Source material ▸
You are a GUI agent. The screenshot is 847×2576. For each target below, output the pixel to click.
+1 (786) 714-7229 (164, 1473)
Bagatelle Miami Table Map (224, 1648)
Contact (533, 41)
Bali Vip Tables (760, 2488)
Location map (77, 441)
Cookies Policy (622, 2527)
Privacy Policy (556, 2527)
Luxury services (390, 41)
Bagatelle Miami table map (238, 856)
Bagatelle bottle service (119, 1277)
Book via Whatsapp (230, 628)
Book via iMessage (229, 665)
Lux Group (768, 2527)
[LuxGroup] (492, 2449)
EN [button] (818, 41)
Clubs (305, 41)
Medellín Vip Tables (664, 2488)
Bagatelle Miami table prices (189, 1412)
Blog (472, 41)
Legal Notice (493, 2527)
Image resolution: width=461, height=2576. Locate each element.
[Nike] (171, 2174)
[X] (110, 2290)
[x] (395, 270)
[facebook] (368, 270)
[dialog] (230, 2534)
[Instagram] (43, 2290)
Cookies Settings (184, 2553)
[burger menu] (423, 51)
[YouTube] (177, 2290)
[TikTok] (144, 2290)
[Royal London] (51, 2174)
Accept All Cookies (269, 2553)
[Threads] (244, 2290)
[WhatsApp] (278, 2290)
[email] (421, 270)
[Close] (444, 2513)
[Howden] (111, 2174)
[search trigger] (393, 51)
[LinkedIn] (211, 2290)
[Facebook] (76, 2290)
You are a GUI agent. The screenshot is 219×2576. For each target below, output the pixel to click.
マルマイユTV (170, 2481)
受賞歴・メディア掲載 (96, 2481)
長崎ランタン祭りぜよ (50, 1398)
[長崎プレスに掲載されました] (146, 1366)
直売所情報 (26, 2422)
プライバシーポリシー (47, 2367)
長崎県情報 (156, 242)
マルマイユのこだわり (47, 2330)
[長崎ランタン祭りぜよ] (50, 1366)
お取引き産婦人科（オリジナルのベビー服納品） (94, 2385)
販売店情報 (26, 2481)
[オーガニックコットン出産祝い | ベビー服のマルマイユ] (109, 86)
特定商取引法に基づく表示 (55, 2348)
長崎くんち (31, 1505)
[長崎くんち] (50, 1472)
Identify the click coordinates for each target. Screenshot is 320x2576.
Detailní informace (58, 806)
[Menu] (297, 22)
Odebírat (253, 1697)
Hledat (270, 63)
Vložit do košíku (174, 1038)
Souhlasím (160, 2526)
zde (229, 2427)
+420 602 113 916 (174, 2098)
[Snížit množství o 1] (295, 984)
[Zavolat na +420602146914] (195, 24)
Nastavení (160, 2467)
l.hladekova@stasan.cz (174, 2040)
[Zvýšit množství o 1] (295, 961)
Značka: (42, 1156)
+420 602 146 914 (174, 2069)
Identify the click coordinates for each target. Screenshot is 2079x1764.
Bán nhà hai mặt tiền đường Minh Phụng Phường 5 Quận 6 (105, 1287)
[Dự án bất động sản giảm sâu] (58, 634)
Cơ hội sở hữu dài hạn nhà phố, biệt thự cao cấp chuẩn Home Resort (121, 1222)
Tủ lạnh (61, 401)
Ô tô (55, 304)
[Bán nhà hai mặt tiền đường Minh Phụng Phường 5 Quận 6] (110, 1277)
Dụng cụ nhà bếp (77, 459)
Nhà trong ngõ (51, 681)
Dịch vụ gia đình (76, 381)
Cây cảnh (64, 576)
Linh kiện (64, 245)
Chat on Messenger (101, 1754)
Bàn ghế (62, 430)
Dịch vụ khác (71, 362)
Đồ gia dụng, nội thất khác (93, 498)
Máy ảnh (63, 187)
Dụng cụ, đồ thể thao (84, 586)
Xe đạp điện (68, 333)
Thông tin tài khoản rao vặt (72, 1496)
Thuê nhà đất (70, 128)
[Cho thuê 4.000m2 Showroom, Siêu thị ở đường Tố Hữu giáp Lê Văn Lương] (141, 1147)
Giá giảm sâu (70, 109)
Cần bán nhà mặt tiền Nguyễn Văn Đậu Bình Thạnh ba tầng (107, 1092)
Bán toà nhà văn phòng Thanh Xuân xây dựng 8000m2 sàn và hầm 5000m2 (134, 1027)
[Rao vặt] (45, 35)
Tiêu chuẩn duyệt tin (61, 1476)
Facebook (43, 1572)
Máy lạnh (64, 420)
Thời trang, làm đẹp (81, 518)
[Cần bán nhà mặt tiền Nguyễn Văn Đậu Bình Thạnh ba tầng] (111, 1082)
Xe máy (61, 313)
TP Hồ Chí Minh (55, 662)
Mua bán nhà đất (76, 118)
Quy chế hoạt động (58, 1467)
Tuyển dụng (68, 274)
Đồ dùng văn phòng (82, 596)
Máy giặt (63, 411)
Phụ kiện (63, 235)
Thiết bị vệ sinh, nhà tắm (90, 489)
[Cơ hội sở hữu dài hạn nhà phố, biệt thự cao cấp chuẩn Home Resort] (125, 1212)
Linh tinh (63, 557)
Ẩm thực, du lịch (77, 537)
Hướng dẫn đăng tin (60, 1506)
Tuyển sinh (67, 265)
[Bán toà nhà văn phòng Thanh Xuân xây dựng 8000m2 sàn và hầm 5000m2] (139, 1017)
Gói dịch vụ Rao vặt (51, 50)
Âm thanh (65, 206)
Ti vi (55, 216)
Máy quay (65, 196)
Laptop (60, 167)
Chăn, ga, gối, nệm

Aim of the task ▸ Taking the lines above, repeat exactly those from the line that contains "マルマイユのこだわり (47, 2330)" through the line that contains "Thuê nhà đất (70, 128)", and both of those lines as well. Include nothing else.

Written answer ▸
マルマイユのこだわり (47, 2330)
[長崎ランタン祭りぜよ] (50, 1366)
お取引き産婦人科（オリジナルのベビー服納品） (94, 2385)
販売店情報 (26, 2481)
[オーガニックコットン出産祝い | ベビー服のマルマイユ] (109, 86)
特定商取引法に基づく表示 (55, 2348)
長崎くんち (31, 1505)
[長崎くんち] (50, 1472)
Identify the click coordinates for each target. Screenshot is 320x2576.
Detailní informace (58, 806)
[Menu] (297, 22)
Odebírat (253, 1697)
Hledat (270, 63)
Vložit do košíku (174, 1038)
Souhlasím (160, 2526)
zde (229, 2427)
+420 602 113 916 (174, 2098)
[Snížit množství o 1] (295, 984)
[Zavolat na +420602146914] (195, 24)
Nastavení (160, 2467)
l.hladekova@stasan.cz (174, 2040)
[Zvýšit množství o 1] (295, 961)
Značka: (42, 1156)
+420 602 146 914 (174, 2069)
Identify the click coordinates for each target. Screenshot is 2079x1764.
Bán nhà hai mặt tiền đường Minh Phụng Phường 5 Quận 6 (105, 1287)
[Dự án bất động sản giảm sâu] (58, 634)
Cơ hội sở hữu dài hạn nhà phố, biệt thự cao cấp chuẩn Home Resort (121, 1222)
Tủ lạnh (61, 401)
Ô tô (55, 304)
[Bán nhà hai mặt tiền đường Minh Phụng Phường 5 Quận 6] (110, 1277)
Dụng cụ nhà bếp (77, 459)
Nhà trong ngõ (51, 681)
Dịch vụ gia đình (76, 381)
Cây cảnh (64, 576)
Linh kiện (64, 245)
Chat on Messenger (101, 1754)
Bàn ghế (62, 430)
Dịch vụ khác (71, 362)
Đồ gia dụng, nội thất khác (93, 498)
Máy ảnh (63, 187)
Dụng cụ, đồ thể thao (84, 586)
Xe đạp điện (68, 333)
Thông tin tài khoản rao vặt (72, 1496)
Thuê nhà đất (70, 128)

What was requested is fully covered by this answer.